I am using a sklearn pipeline for a classification task as below:
from sklearn.datasets import fetch_openml
from sklearn.model_selection import train_test_split
from sklearn.ensemble import RandomForestClassifier
from sklearn.impute import SimpleImputer
from sklearn.compose import ColumnTransformer
from sklearn.pipeline import Pipeline
from sklearn.preprocessing import OrdinalEncoder
import shap
# -----------------------------------------------------------------------------
# Data
# -----------------------------------------------------------------------------
X, y = fetch_openml("titanic", version=1, as_frame=True, return_X_y=True)

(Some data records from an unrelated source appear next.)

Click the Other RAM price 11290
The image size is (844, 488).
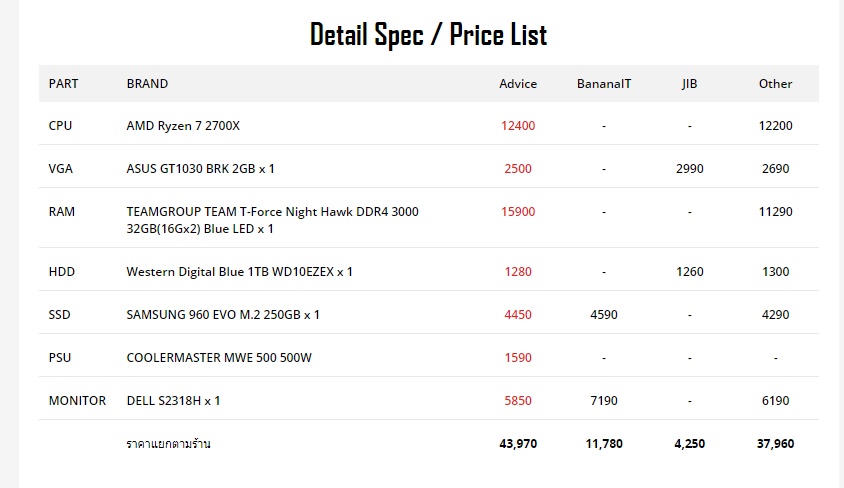point(775,212)
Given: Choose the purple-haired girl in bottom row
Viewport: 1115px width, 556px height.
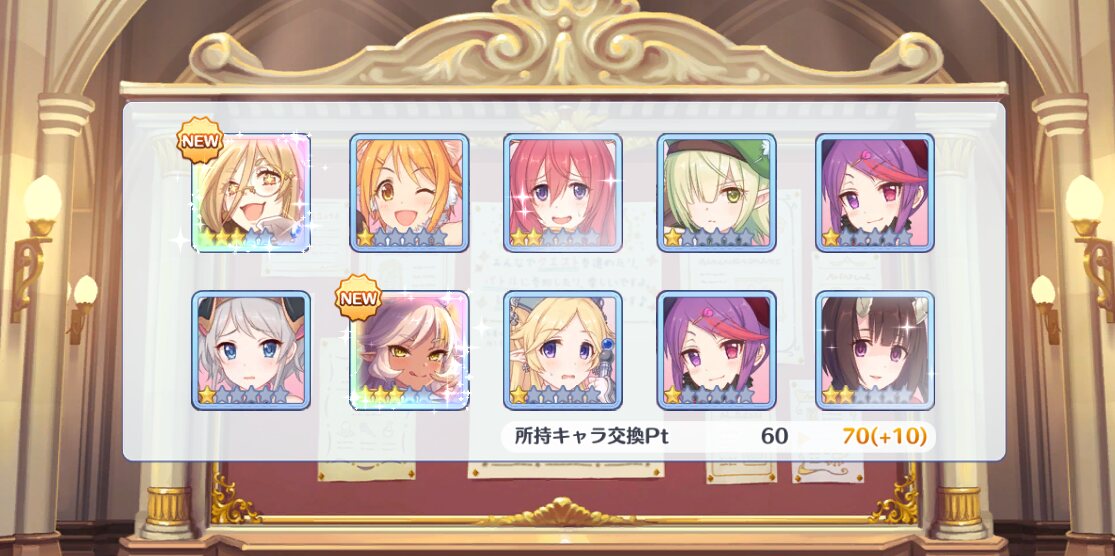Looking at the screenshot, I should (717, 351).
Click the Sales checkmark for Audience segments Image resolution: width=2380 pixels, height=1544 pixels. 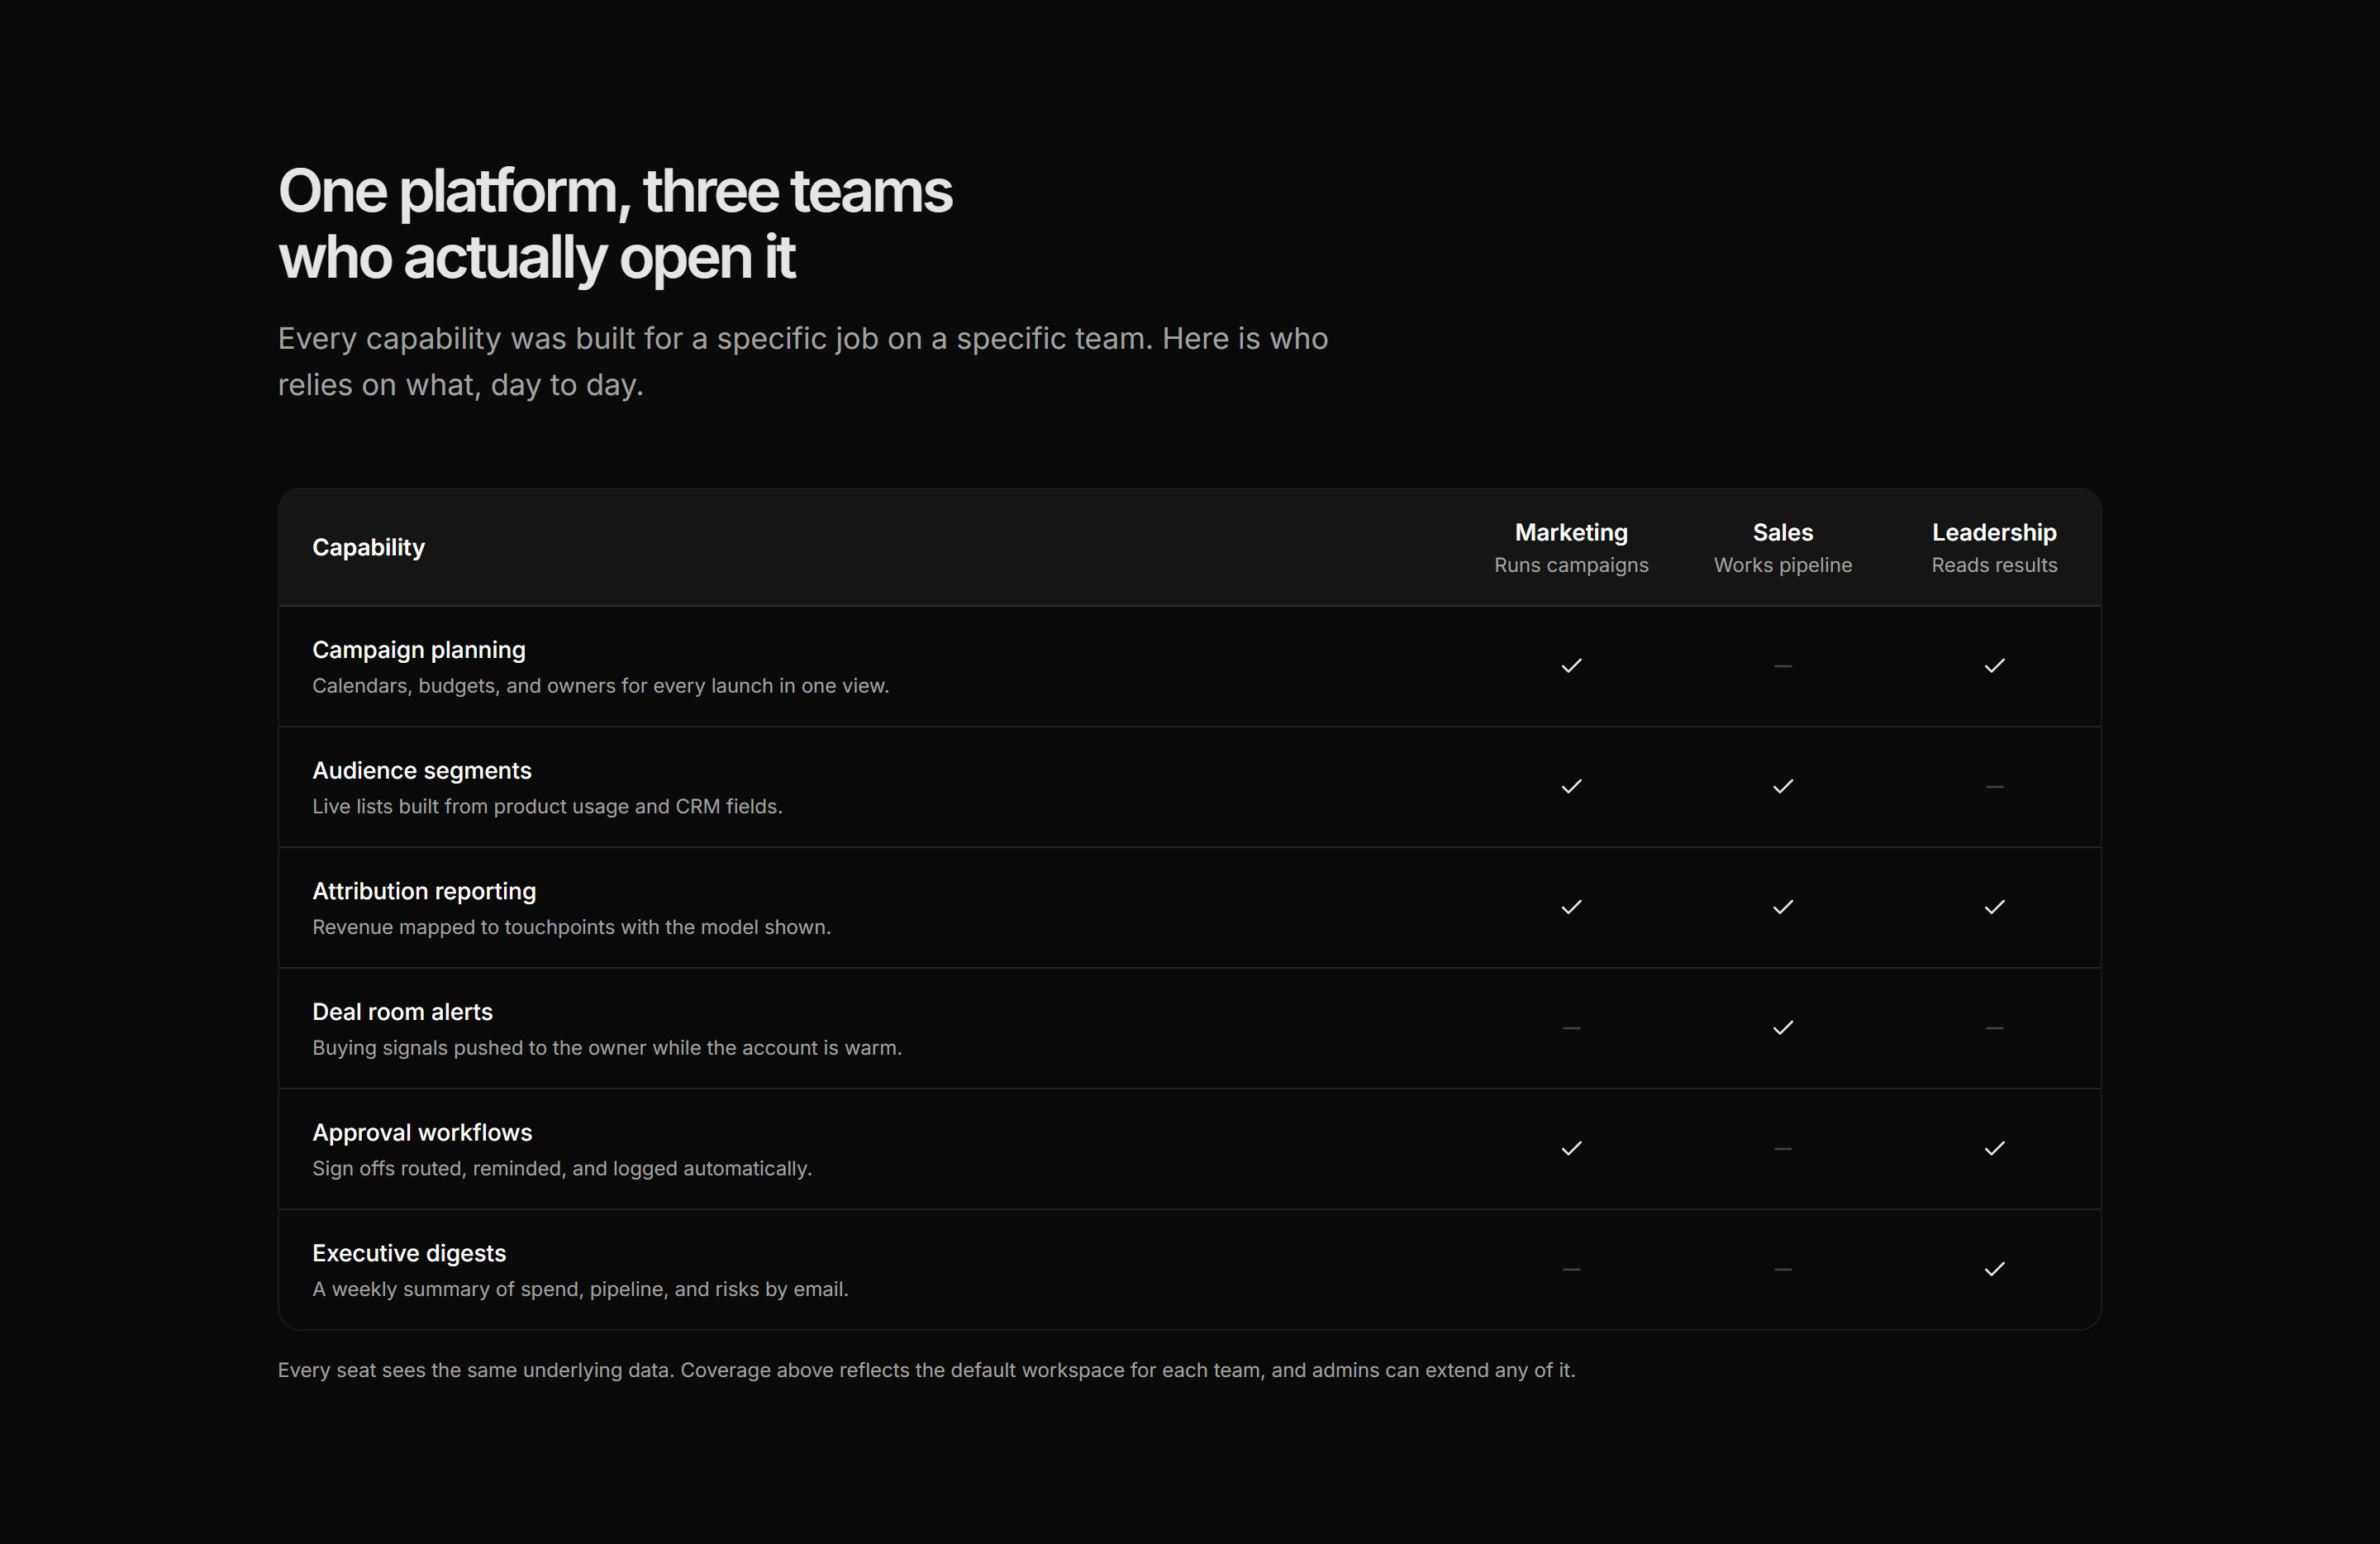pyautogui.click(x=1783, y=787)
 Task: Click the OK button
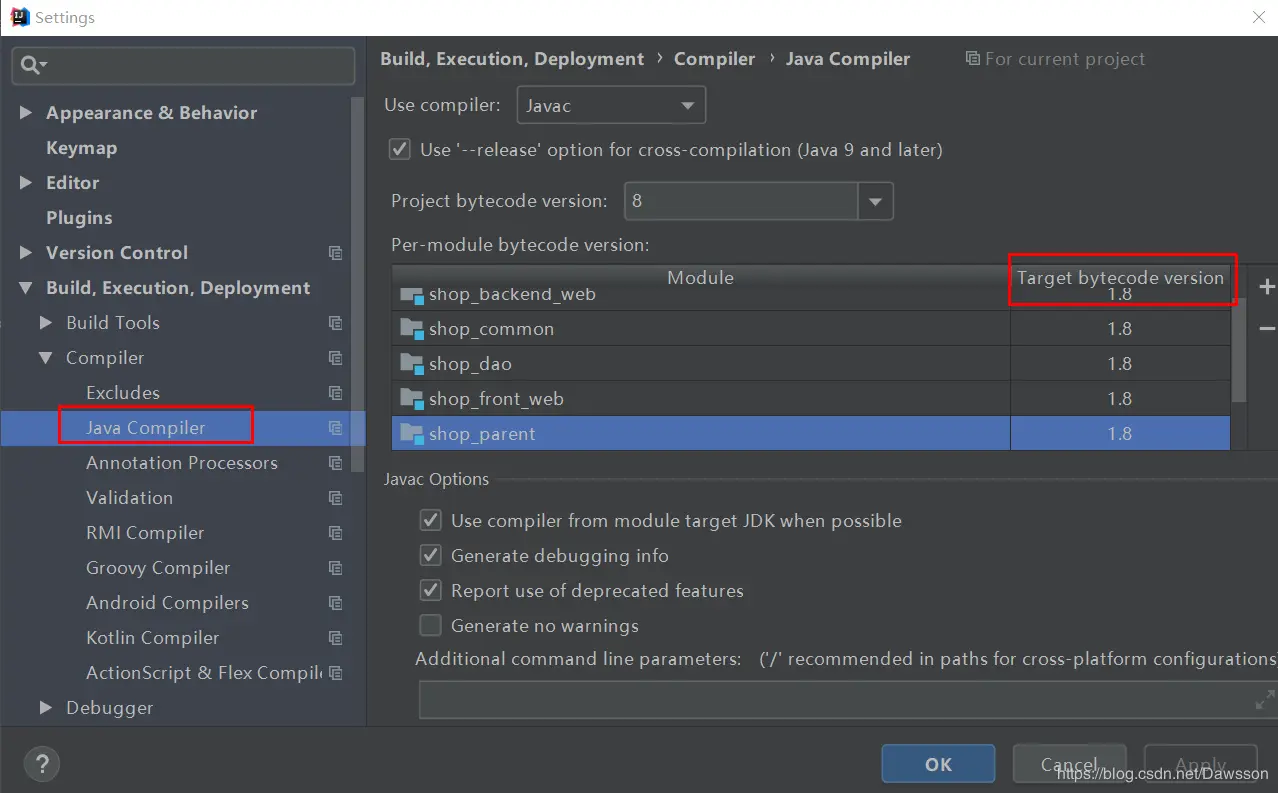coord(937,763)
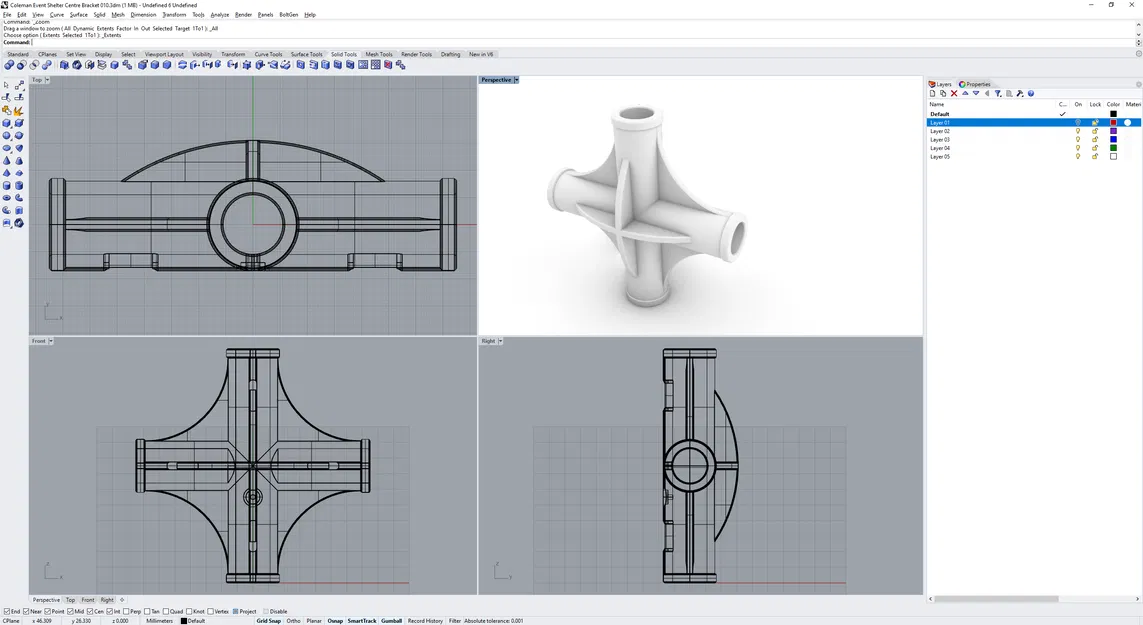Click the panel options gear icon
This screenshot has height=625, width=1143.
tap(1138, 84)
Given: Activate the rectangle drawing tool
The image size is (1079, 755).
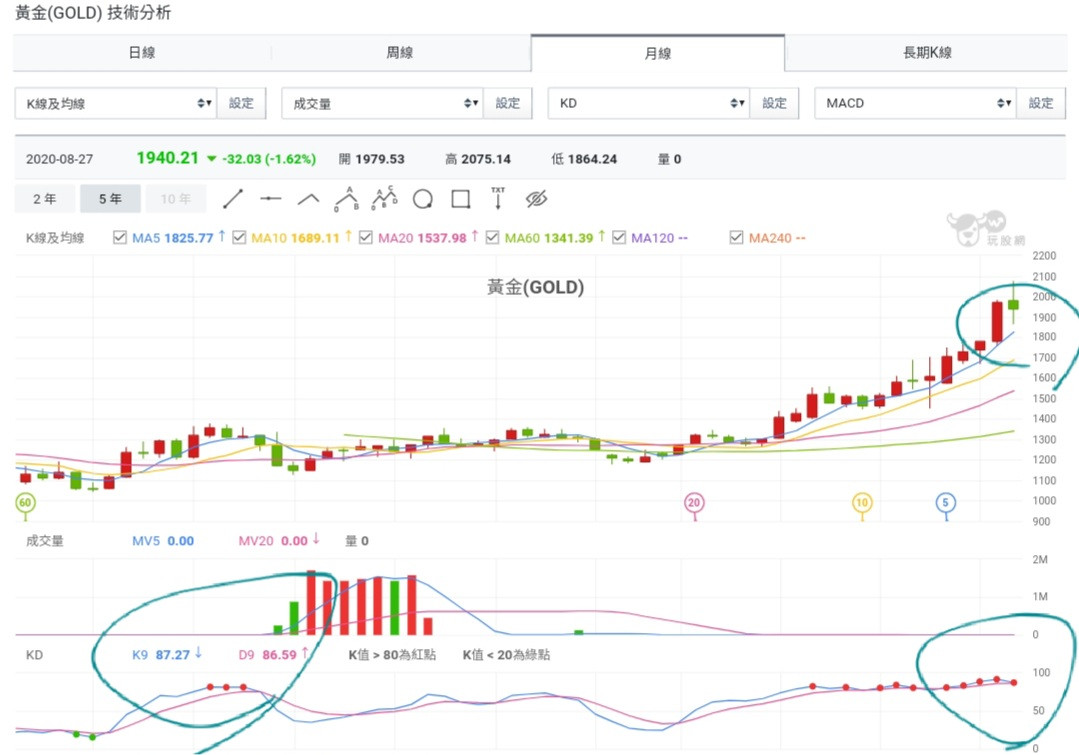Looking at the screenshot, I should [460, 199].
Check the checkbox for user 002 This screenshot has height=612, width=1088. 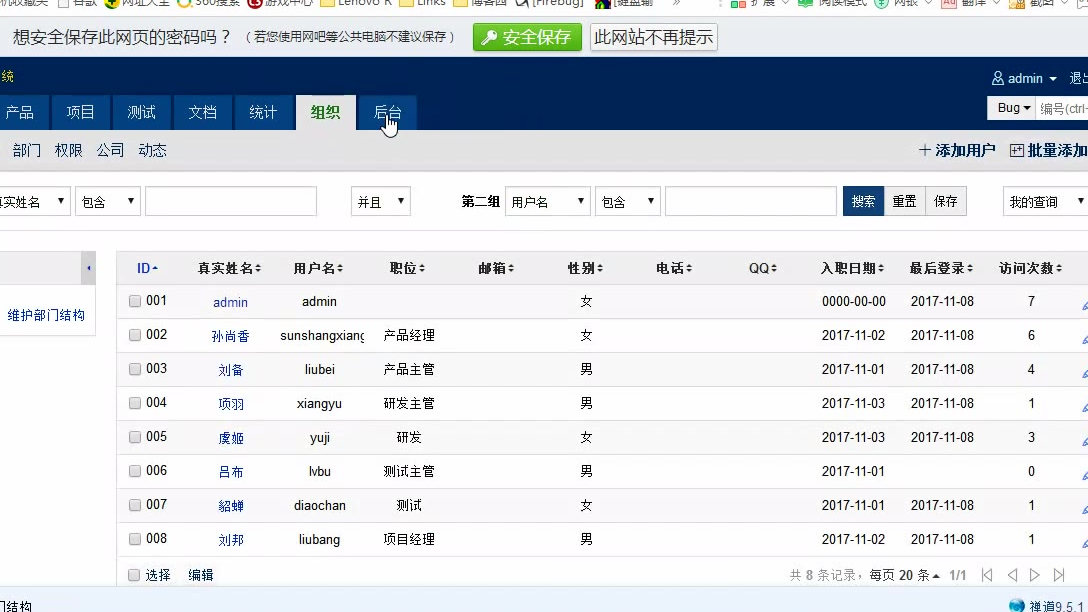pos(135,335)
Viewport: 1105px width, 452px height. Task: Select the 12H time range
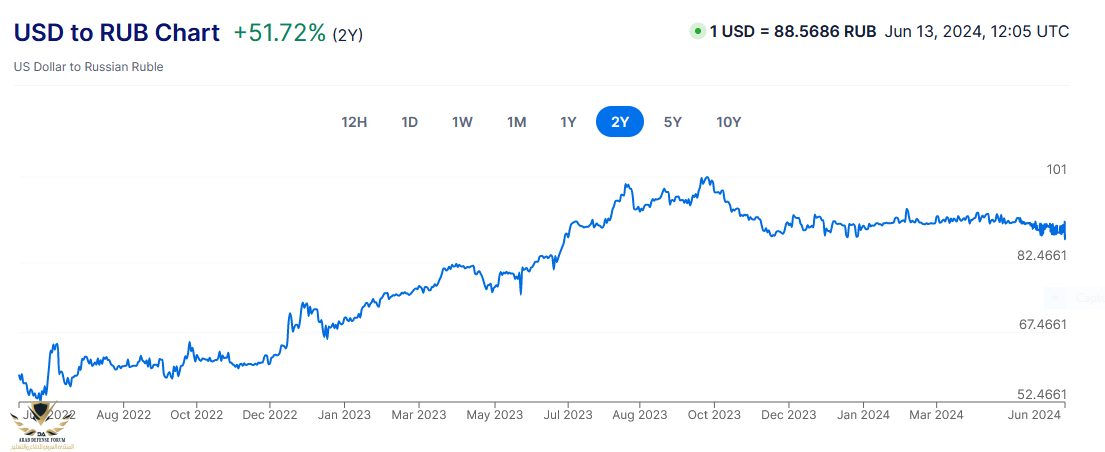pos(355,122)
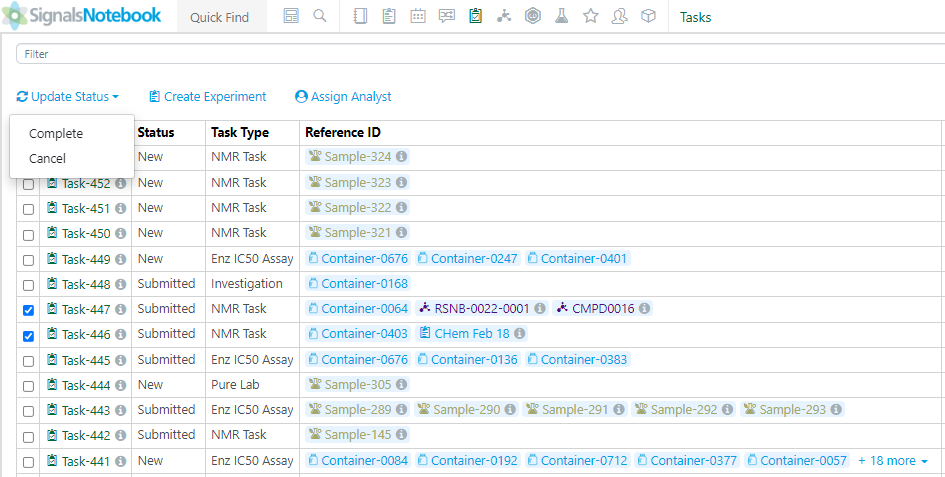Expand the '+ 18 more' references list

click(892, 461)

categorical_columns = ["pclass", "sex", "embarked"]
numerical_columns = ["age", "sibsp", "parch", "fare"]
X = X[categorical_columns + numerical_columns] # [1309, 7] , there is Nan values.
X_train, X_test, y_train, y_test = train_test_split(X, y, stratify=y, random_state=42)
# -----------------------------------------------------------------------------
# Data preprocessing
# -----------------------------------------------------------------------------
categorical_encoder = OrdinalEncoder(
handle_unknown="use_encoded_value", unknown_value=-1, encoded_missing_value=-1
)
numerical_imputer = SimpleImputer(strategy="mean")
preprocessing = ColumnTransformer(
[
("cat", categorical_encoder, categorical_columns),
("num", numerical_imputer, numerical_columns),
],
verbose_feature_names_out=False,
)
# -----------------------------------------------------------------------------
# Pipeline
# -----------------------------------------------------------------------------
rf = Pipeline(
[
("preprocess", preprocessing),
("classifier", RandomForestClassifier(random_state=42)),
]
)
rf.fit(X_train, y_train)
print(f"RF train accuracy: {rf.score(X_train, y_train):.3f}")
print(f"RF test accuracy: {rf.score(X_test, y_test):.3f}")
# -----------------------------------------------------------------------------
# Shap
# -----------------------------------------------------------------------------
explainer = shap.Explainer(rf["classifier"], feature_names=rf["preprocess"].get_feature_names_out())
X_test_processed = rf['preprocess'].transform(X_test)
shap_values = explainer(X_test_processed)
However when I try to get Shap plots, I get the following errors:
shap.summary_plot(shap_values, X_test_processed)
- Error: TypeError: only integer scalar arrays can be converted to a scalar index
shap.summary_plot(shap_values, X_test_processed, plot_type="bar")
- Error : TypeError: only integer scalar arrays can be converted to a scalar index
shap.plots.beeswarm(shap_values)
- Error : ValueError: The beeswarm plot does not support plotting explanations with instances that have more than one dimension!
shap.plots.bar(shap_values)
- Error : IndexError: list index out of range
What am I doing wrong? Please let me know any idea to solve this issue.